[Opening DATA TO EXAMINE section]

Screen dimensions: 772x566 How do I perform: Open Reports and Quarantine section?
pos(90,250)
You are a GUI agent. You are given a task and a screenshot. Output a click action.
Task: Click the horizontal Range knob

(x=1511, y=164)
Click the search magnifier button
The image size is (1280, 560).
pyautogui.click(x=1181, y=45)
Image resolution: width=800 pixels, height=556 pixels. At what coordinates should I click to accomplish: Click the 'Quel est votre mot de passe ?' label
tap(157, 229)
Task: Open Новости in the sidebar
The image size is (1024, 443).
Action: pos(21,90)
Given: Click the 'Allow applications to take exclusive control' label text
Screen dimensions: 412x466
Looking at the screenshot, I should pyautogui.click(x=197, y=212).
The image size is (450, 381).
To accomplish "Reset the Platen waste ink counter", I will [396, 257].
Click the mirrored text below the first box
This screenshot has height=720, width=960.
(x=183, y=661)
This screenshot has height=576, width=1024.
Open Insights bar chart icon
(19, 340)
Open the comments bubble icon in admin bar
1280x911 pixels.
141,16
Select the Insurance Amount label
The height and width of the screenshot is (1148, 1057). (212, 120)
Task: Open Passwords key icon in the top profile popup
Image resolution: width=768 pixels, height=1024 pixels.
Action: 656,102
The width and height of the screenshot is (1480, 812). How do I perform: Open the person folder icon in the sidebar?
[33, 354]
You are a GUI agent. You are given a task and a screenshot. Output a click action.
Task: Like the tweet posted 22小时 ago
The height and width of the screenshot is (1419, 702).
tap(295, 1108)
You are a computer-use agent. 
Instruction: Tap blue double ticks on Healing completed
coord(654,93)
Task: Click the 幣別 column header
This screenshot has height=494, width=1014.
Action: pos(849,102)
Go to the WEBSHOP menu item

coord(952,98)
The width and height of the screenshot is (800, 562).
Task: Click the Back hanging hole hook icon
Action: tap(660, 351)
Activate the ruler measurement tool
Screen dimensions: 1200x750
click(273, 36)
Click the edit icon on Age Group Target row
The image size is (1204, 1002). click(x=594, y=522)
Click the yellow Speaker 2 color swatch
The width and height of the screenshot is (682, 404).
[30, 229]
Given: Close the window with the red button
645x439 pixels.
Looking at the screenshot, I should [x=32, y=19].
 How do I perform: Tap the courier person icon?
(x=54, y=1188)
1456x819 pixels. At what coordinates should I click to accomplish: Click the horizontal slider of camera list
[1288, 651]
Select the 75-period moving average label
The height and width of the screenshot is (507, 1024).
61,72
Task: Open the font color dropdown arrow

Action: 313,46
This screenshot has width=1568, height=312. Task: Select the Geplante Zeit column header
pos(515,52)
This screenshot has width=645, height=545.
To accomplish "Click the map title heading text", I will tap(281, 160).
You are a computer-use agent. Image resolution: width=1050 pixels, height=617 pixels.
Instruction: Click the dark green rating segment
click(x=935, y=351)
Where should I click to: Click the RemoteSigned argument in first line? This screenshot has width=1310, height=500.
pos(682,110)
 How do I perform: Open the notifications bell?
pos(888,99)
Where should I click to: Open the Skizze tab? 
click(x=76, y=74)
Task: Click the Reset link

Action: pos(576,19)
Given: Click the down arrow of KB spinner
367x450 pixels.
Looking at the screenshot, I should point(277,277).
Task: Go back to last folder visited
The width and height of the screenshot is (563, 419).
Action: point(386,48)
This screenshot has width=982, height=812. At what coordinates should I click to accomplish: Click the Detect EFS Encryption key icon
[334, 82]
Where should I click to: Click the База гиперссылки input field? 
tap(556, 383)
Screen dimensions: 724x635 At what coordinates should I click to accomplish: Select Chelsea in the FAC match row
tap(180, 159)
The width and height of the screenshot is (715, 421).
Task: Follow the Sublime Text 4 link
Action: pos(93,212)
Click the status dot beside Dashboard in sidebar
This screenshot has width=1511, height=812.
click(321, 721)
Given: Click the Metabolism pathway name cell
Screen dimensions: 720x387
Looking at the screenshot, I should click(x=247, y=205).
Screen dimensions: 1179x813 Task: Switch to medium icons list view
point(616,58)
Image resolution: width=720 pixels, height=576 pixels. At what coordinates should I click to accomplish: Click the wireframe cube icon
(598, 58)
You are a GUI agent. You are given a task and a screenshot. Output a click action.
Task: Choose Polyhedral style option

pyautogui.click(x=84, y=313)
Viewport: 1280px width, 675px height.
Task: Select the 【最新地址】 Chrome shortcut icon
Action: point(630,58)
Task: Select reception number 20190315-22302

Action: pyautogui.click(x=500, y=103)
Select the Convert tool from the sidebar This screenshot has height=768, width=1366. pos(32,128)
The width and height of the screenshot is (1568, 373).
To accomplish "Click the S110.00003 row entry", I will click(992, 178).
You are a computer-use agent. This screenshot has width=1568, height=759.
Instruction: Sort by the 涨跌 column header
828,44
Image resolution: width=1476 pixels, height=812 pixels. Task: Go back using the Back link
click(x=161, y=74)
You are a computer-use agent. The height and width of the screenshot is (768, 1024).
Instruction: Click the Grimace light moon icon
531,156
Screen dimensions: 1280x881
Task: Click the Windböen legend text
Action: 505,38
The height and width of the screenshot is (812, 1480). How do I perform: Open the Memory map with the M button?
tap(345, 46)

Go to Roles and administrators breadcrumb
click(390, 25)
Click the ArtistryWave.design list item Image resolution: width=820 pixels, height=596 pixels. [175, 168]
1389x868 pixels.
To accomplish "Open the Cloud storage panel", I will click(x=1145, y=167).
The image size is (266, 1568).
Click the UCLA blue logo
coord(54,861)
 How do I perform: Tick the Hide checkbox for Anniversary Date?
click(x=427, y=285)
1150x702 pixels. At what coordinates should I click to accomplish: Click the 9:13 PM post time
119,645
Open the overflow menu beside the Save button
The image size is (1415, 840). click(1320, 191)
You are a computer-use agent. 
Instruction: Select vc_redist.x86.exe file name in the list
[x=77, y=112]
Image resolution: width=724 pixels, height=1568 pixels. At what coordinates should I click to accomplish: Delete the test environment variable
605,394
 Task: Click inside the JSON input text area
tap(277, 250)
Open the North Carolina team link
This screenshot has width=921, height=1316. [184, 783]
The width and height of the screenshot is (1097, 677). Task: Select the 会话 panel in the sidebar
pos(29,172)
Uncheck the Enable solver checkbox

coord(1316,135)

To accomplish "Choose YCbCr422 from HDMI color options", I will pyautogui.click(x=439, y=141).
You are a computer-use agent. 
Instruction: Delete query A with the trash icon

[Closing DATA TO EXAMINE section]

THE TASK: Copy the lines above exactly, leaving every word as it is.

EXERCISE RESPONSE:
Screen dimensions: 772x566 How do I perform: Open Reports and Quarantine section?
pos(90,250)
You are a GUI agent. You are given a task and a screenshot. Output a click action.
Task: Click the horizontal Range knob

(x=1511, y=164)
Click the search magnifier button
The image size is (1280, 560).
pyautogui.click(x=1181, y=45)
Image resolution: width=800 pixels, height=556 pixels. At what coordinates should I click to accomplish: Click the 'Quel est votre mot de passe ?' label
tap(157, 229)
Task: Open Новости in the sidebar
The image size is (1024, 443).
Action: pos(21,90)
Given: Click the 'Allow applications to take exclusive control' label text
Screen dimensions: 412x466
Looking at the screenshot, I should pyautogui.click(x=197, y=212).
The image size is (450, 381).
To accomplish "Reset the Platen waste ink counter", I will [396, 257].
Click the mirrored text below the first box
This screenshot has height=720, width=960.
(x=183, y=661)
This screenshot has height=576, width=1024.
Open Insights bar chart icon
(19, 340)
Open the comments bubble icon in admin bar
1280x911 pixels.
141,16
Select the Insurance Amount label
The height and width of the screenshot is (1148, 1057). (212, 120)
Task: Open Passwords key icon in the top profile popup
Image resolution: width=768 pixels, height=1024 pixels.
Action: 656,102
The width and height of the screenshot is (1480, 812). How do I perform: Open the person folder icon in the sidebar?
[33, 354]
You are a GUI agent. You are given a task and a screenshot. Output a click action.
Task: Like the tweet posted 22小时 ago
The height and width of the screenshot is (1419, 702).
tap(295, 1108)
You are a computer-use agent. 
Instruction: Tap blue double ticks on Healing completed
coord(654,93)
Task: Click the 幣別 column header
This screenshot has height=494, width=1014.
Action: pos(849,102)
Go to the WEBSHOP menu item

coord(952,98)
The width and height of the screenshot is (800, 562).
Task: Click the Back hanging hole hook icon
Action: tap(660, 351)
Activate the ruler measurement tool
Screen dimensions: 1200x750
click(273, 36)
Click the edit icon on Age Group Target row
The image size is (1204, 1002). click(x=594, y=522)
Click the yellow Speaker 2 color swatch
The width and height of the screenshot is (682, 404).
[30, 229]
Given: Close the window with the red button
645x439 pixels.
Looking at the screenshot, I should [x=32, y=19].
 How do I perform: Tap the courier person icon?
(x=54, y=1188)
1456x819 pixels. At what coordinates should I click to accomplish: Click the horizontal slider of camera list
[1288, 651]
Select the 75-period moving average label
The height and width of the screenshot is (507, 1024).
61,72
Task: Open the font color dropdown arrow

Action: 313,46
This screenshot has width=1568, height=312. Task: Select the Geplante Zeit column header
pos(515,52)
This screenshot has width=645, height=545.
To accomplish "Click the map title heading text", I will tap(281, 160).
You are a computer-use agent. Image resolution: width=1050 pixels, height=617 pixels.
Instruction: Click the dark green rating segment
click(x=935, y=351)
Where should I click to: Click the RemoteSigned argument in first line? This screenshot has width=1310, height=500.
pos(682,110)
 How do I perform: Open the notifications bell?
pos(888,99)
Where should I click to: Open the Skizze tab? 
click(x=76, y=74)
Task: Click the Reset link

Action: pos(576,19)
Given: Click the down arrow of KB spinner
367x450 pixels.
Looking at the screenshot, I should point(277,277).
Task: Go back to last folder visited
The width and height of the screenshot is (563, 419).
Action: point(386,48)
This screenshot has width=982, height=812. At what coordinates should I click to accomplish: Click the Detect EFS Encryption key icon
[334, 82]
Where should I click to: Click the База гиперссылки input field? 
tap(556, 383)
Screen dimensions: 724x635 At what coordinates should I click to accomplish: Select Chelsea in the FAC match row
tap(180, 159)
The width and height of the screenshot is (715, 421).
Task: Follow the Sublime Text 4 link
Action: pos(93,212)
Click the status dot beside Dashboard in sidebar
This screenshot has width=1511, height=812.
click(321, 721)
Given: Click the Metabolism pathway name cell
Screen dimensions: 720x387
Looking at the screenshot, I should click(x=247, y=205).
Screen dimensions: 1179x813 Task: Switch to medium icons list view
point(616,58)
Image resolution: width=720 pixels, height=576 pixels. At what coordinates should I click to accomplish: Click the wireframe cube icon
(598, 58)
You are a GUI agent. You are given a task and a screenshot. Output a click action.
Task: Choose Polyhedral style option

pyautogui.click(x=84, y=313)
Viewport: 1280px width, 675px height.
Task: Select the 【最新地址】 Chrome shortcut icon
Action: point(630,58)
Task: Select reception number 20190315-22302

Action: pyautogui.click(x=500, y=103)
Select the Convert tool from the sidebar This screenshot has height=768, width=1366. pos(32,128)
The width and height of the screenshot is (1568, 373).
To accomplish "Click the S110.00003 row entry", I will click(992, 178).
You are a computer-use agent. This screenshot has width=1568, height=759.
Instruction: Sort by the 涨跌 column header
828,44
Image resolution: width=1476 pixels, height=812 pixels. Task: Go back using the Back link
click(x=161, y=74)
You are a computer-use agent. The height and width of the screenshot is (768, 1024).
Instruction: Click the Grimace light moon icon
531,156
Screen dimensions: 1280x881
Task: Click the Windböen legend text
Action: 505,38
The height and width of the screenshot is (812, 1480). How do I perform: Open the Memory map with the M button?
tap(345, 46)

Go to Roles and administrators breadcrumb
click(390, 25)
Click the ArtistryWave.design list item Image resolution: width=820 pixels, height=596 pixels. [175, 168]
1389x868 pixels.
To accomplish "Open the Cloud storage panel", I will click(x=1145, y=167).
The image size is (266, 1568).
Click the UCLA blue logo
coord(54,861)
 How do I perform: Tick the Hide checkbox for Anniversary Date?
click(x=427, y=285)
1150x702 pixels. At what coordinates should I click to accomplish: Click the 9:13 PM post time
119,645
Open the overflow menu beside the Save button
The image size is (1415, 840). click(1320, 191)
You are a computer-use agent. 
Instruction: Select vc_redist.x86.exe file name in the list
[x=77, y=112]
Image resolution: width=724 pixels, height=1568 pixels. At what coordinates should I click to accomplish: Delete the test environment variable
605,394
 Task: Click inside the JSON input text area
tap(277, 250)
Open the North Carolina team link
This screenshot has width=921, height=1316. [184, 783]
The width and height of the screenshot is (1097, 677). Task: Select the 会话 panel in the sidebar
pos(29,172)
Uncheck the Enable solver checkbox

coord(1316,135)

To accomplish "Choose YCbCr422 from HDMI color options", I will pyautogui.click(x=439, y=141).
You are a computer-use agent. 
Instruction: Delete query A with the trash icon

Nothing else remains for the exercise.